The case for AI “Cooperatives”

I had a thought today that kept bouncing around in my head: the future of AI isn’t necessarily in the hands of a few tech giants, but rather in how everyday people choose to organize around it. Not as consumers of a service, but as participants in something more collaborative. Let me explain.

The current model has a problem

Right now, most people interact with AI through subscriptions. You pay a monthly fee to OpenAI, Anthropic, Google, or whoever else, and you get access to a model with usage limits. The more you use it, the more it costs. If you’re a power user, you might find yourself juggling multiple subscriptions, watching your token count, and constantly evaluating whether the value justifies the expense.

There’s also a deeper issue. When you rely on cloud AI, you’re trusting that the model will remain available, that pricing won’t change overnight, and that your data is being handled in a way you’re comfortable with. In my experience running my family assistant on local AI, one of the biggest reliefs was getting rid of that dependency entirely. Once I moved to a self-hosted setup, I stopped worrying about API bills, rate limits, or the model suddenly getting worse with an update.

But self-hosting isn’t for everyone. It requires technical knowledge, hardware resources, and a willingness to deal with the complexity. Not everyone wants to spend a weekend configuring quantization settings or troubleshooting KV cache inefficiencies. That’s where the cooperative idea comes in.

What if we went cooperative?

Here’s the thought experiment: imagine a small group of people with similar AI needs. Say, a team of developers who all use AI for code review, documentation, and debugging. Or a group of translators who use it for first-pass translations and terminology research. Or even a few families who want a smart home assistant. These people don’t need a different model each. They need access to the same good open-source model, and they need it to be reliable, private, and cheap.

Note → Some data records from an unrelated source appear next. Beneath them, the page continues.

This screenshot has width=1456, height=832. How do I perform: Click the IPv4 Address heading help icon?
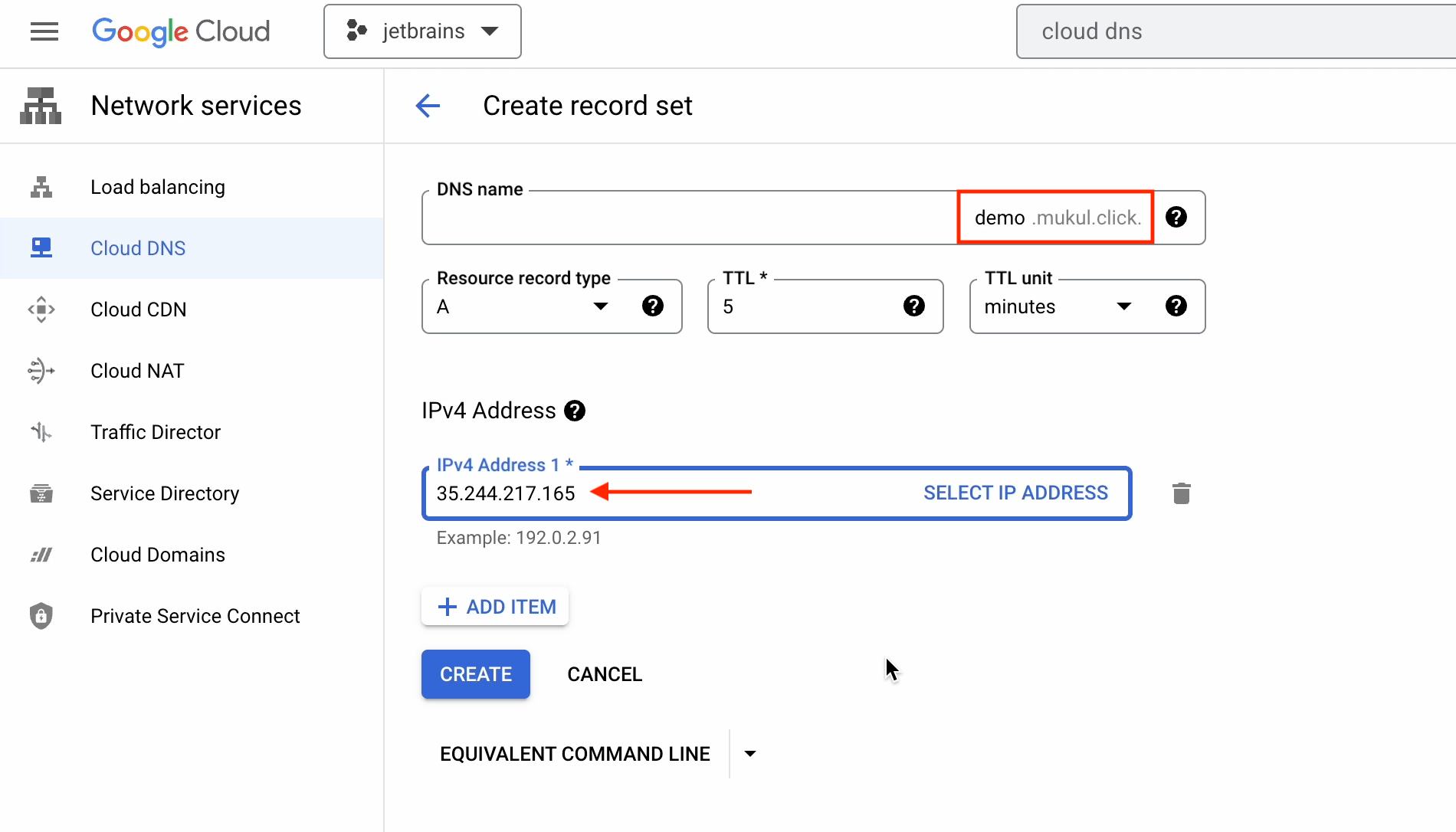pos(575,411)
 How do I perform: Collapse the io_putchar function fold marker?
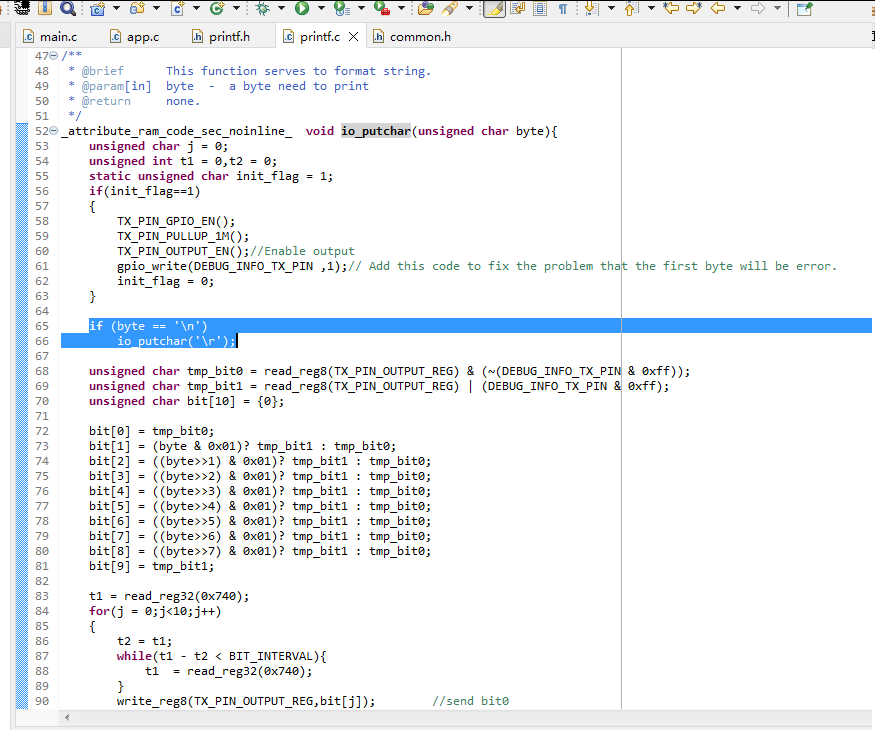click(53, 131)
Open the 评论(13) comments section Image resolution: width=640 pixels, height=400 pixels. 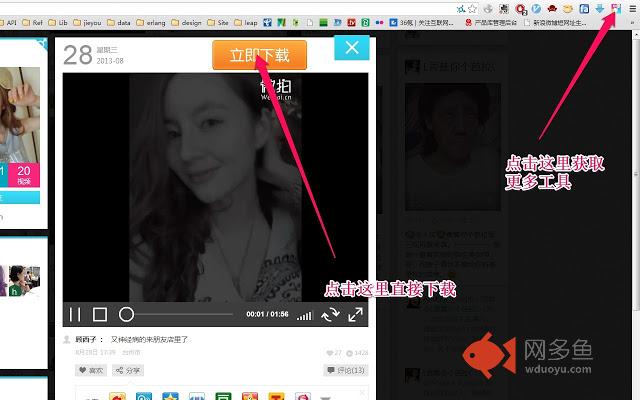(x=346, y=370)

Instead of each person paying a separate subscription, they pool their resources. They pick the best open-weight model available for their use case, rent a GPU server together, and split the cost. Everyone gets unlimited usage. No token counting, no rate limits, no worrying about going over a monthly quota. Just a shared resource that they collectively own and manage.

The economics work out surprisingly well. A decent GPU instance that can run something like Qwen 3.5 or Gemma 4 might cost a couple hundred euros per month. Split among 10 or 15 people, that’s well under what any of them would pay individually for comparable API access. And if more people join, the cost per person goes down even further. It’s the classic economy of scale, but applied at a grassroots level.

Why now?

A few years ago, this wouldn’t have made sense. Open-source models weren’t good enough, and the gap between them and proprietary models was enormous. But that gap has been closing rapidly. Models like Qwen, GLM, Gemma, and others are now genuinely competitive with the best proprietary options for a wide range of tasks. For most everyday use cases, the difference is negligible.

At the same time, the infrastructure for self-hosting has matured significantly. Tools like Llama.cpp, vLLM, and text-generation-webui like OpenWebUI have made it easier than ever to deploy and manage AI models. You don’t need to be a machine learning engineer to set up a working inference server anymore. The barrier to entry has dropped considerably, even if it hasn’t disappeared entirely.

And then there’s the privacy argument. When you send your data to an API, you’re trusting the provider with that information. When you run your own model, your data never leaves your server. For a team of developers working on proprietary code, or a family sharing personal information with an assistant, this matters a lot. In my own case, the decision to go local was largely driven by not wanting to send family data to third-party servers. I’d imagine many other people feel the same way.

The practical bits

Obviously, this isn’t without challenges. Someone needs to manage the server, handle ocasional updates, and keep things running smoothly. There needs to be a fair system for contributing and potentially some basic governance around how the shared resource is used. If one person hogs all the GPU time with massive batch jobs, that creates friction.

But these aren’t insurmountable problems. They’re logistics problems, not technical ones. A simple queue system, some basic usage monitoring, and a shared understanding among the group would handle most of the friction. And the beauty of open-source is that you’re not locked into anything. If a better model comes along, you switch. If the group outgrows the hardware, you scale up and the cost distributes across more people.

There’s also something to be said about model stability. When you self-host an open model, it doesn’t change unless you decide to update it. There’s no risk of the model getting a silent update that degrades performance on your specific use case. You have control, and control in the AI space is increasingly valuable.

A thought, not a manifesto

I’m not saying this is going to replace cloud AI services overnight. There will always be a market for managed AI products, especially for enterprises that need guarantees, support, and compliance features. And there are plenty of people who just want something that works out of the box without any hassle.

But I do think there’s a growing space for cooperative AI, especially as open-source models continue to improve and the cost of compute continues to drop. It’s a model that aligns well with the open-source ethos: shared resources, collective benefit, and freedom from vendor dependency. It’s the same reason I moved my family assistant to local AI, just scaled up to a group level.

If you’re reading this and thinking “I’d be up for something like that,” you’re probably not alone. The tools are ready. The models are good enough. The economics make sense. The only missing piece is the coordination, and that’s something humans have been doing for a very long time.